◆ **Exercise instructions**: In the listing below, count each line containing "time" and answer with the count only.

◆ **Exercise data**:
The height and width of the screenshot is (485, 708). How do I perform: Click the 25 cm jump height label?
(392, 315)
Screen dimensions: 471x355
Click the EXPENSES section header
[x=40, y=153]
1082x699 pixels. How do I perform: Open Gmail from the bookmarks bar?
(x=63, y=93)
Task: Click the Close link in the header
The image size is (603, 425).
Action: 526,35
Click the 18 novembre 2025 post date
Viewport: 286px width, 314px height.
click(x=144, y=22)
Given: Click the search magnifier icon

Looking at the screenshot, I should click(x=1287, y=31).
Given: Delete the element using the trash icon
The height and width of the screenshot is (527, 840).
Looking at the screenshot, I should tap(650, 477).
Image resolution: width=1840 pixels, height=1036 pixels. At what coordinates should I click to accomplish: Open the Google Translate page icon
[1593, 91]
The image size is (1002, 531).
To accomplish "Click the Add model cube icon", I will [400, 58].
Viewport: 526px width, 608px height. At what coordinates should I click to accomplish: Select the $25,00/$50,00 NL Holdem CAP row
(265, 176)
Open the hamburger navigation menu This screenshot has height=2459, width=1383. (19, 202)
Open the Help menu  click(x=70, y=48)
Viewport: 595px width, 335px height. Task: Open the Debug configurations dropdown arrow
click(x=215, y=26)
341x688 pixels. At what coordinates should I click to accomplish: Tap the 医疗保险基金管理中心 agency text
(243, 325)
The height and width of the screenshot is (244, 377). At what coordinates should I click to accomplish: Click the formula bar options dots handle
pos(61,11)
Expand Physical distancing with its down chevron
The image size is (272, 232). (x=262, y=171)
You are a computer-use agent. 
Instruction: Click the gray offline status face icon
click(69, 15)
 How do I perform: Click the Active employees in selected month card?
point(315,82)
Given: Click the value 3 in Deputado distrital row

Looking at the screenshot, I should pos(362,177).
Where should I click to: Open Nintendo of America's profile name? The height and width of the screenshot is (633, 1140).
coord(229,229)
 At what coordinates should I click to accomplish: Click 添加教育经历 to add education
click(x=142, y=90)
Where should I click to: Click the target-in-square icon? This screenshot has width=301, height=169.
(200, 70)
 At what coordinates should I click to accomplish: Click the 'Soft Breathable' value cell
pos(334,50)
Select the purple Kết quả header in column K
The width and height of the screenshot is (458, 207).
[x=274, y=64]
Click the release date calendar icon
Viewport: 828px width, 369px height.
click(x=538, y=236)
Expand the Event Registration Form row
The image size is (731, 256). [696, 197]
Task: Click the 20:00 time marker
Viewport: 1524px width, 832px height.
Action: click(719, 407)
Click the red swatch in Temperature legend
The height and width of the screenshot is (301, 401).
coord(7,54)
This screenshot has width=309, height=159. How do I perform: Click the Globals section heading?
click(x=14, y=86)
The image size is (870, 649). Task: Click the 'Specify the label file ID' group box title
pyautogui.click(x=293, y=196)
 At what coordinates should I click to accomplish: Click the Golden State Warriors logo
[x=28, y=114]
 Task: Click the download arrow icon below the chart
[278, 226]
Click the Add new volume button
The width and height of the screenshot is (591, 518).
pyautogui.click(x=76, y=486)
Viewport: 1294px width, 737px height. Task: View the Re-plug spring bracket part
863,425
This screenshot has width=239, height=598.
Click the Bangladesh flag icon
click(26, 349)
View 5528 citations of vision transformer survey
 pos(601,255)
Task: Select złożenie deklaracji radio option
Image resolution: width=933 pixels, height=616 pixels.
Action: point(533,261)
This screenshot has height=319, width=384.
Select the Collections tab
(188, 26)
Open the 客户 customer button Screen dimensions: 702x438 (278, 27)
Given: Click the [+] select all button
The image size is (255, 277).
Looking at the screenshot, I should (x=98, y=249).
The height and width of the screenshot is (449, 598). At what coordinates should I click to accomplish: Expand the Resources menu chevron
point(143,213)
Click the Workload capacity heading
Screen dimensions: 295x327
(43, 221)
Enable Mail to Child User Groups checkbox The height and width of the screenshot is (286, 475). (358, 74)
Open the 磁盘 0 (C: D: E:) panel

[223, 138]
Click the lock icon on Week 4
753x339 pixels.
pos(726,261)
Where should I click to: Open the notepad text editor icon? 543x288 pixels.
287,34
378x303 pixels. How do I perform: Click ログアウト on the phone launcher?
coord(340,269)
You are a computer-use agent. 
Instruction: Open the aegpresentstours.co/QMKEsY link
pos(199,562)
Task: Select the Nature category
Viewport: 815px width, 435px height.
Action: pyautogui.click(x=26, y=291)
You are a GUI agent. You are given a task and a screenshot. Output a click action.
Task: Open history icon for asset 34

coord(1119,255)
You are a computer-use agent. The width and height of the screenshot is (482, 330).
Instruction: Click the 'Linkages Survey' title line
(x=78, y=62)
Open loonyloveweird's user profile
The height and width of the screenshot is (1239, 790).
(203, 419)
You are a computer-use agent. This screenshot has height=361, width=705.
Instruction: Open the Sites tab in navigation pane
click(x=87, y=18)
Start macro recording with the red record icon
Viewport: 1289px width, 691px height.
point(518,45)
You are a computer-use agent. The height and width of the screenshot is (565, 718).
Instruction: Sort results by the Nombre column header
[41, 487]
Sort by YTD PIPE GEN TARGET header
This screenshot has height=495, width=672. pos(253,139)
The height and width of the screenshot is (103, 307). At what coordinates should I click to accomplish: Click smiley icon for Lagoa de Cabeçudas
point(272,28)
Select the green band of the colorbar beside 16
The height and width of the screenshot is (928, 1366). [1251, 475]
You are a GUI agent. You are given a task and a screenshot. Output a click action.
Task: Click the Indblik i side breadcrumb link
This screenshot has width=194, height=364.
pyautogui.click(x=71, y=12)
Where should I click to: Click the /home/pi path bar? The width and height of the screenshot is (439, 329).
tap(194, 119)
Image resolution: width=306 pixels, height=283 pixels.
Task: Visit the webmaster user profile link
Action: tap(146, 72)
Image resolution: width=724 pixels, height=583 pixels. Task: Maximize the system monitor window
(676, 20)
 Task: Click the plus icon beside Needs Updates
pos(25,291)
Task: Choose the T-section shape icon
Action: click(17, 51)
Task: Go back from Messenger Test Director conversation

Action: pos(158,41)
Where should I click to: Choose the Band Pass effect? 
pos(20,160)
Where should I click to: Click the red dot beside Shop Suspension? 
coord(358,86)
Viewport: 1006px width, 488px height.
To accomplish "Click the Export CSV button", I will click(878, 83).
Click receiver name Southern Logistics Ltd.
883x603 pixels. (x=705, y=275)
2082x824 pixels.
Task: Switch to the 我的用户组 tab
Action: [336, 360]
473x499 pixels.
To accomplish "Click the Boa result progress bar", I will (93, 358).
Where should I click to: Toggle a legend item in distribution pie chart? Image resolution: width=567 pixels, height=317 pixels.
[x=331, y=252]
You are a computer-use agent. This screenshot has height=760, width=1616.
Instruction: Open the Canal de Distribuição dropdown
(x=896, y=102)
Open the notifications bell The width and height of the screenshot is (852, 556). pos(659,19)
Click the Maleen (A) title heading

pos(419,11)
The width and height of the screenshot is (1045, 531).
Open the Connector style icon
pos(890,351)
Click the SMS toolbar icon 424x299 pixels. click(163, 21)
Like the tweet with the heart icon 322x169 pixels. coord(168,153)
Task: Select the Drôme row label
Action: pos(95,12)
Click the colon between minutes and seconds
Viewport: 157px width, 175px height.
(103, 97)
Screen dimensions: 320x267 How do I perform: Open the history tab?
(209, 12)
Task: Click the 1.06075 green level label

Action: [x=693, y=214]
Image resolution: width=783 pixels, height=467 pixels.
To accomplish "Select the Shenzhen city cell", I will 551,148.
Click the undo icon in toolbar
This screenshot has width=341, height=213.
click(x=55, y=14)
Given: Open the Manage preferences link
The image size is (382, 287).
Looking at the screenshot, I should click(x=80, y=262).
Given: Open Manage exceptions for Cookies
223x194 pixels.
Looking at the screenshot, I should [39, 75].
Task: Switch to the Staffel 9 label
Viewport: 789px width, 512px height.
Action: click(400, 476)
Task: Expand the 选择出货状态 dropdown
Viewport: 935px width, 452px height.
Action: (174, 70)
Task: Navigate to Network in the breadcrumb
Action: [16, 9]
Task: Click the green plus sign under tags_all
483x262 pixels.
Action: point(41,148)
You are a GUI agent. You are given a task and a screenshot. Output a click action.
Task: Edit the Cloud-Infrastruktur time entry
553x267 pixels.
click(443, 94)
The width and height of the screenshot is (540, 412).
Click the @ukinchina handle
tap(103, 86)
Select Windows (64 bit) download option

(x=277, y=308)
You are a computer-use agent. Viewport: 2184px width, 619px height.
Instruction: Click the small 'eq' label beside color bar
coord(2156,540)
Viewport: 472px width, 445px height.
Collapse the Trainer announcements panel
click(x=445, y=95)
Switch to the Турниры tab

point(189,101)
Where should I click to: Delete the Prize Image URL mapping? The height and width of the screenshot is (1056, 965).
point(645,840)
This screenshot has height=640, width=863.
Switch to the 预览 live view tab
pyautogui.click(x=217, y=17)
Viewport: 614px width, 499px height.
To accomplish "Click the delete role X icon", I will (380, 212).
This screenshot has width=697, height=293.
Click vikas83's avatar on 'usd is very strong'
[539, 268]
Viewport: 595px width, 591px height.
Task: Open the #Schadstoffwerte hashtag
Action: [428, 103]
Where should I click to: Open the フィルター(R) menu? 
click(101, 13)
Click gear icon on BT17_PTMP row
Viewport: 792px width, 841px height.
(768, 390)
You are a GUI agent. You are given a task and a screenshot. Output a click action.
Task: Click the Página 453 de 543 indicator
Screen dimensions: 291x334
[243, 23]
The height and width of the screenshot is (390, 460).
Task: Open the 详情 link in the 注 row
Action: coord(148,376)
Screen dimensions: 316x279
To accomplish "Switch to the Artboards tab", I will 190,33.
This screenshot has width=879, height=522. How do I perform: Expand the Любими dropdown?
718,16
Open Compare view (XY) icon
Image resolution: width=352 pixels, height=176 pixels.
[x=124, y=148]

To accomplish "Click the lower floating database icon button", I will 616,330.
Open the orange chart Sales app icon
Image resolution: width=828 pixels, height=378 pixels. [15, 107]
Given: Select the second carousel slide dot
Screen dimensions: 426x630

◆ **Solved exercise**: 2